WHAT IS NEEDED: Each line below containing the word "agent" needs to be shown.

DATA SUPPLIED:
========
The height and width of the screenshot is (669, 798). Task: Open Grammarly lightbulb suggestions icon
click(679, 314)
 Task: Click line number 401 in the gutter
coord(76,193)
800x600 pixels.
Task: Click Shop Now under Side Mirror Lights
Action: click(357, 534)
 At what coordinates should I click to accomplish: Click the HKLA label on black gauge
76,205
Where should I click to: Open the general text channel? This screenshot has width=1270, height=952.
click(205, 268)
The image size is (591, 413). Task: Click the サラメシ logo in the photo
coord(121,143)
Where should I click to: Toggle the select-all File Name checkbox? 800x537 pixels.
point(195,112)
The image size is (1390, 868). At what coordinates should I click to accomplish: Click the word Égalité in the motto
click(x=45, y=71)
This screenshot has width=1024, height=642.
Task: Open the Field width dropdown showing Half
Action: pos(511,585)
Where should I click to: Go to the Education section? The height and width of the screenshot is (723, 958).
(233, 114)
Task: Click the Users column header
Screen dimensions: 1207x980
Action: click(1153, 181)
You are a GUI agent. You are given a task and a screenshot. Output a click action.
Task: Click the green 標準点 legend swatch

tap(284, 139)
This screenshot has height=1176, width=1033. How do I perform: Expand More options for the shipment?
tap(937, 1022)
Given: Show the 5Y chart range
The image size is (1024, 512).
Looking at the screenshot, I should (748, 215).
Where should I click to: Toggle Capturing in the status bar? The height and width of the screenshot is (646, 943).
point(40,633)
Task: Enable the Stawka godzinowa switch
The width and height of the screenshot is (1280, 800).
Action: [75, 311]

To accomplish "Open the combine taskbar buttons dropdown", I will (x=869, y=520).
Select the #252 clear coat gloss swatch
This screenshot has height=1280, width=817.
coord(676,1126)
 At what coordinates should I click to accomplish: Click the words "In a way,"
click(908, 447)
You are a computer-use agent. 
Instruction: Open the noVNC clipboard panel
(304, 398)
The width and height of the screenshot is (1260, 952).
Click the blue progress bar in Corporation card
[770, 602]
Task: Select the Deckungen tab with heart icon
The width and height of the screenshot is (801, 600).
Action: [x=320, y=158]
========
EXERCISE RESPONSE:
You are a GUI agent. You are given a task and a screenshot. Output a click action.
You are a computer-use agent. 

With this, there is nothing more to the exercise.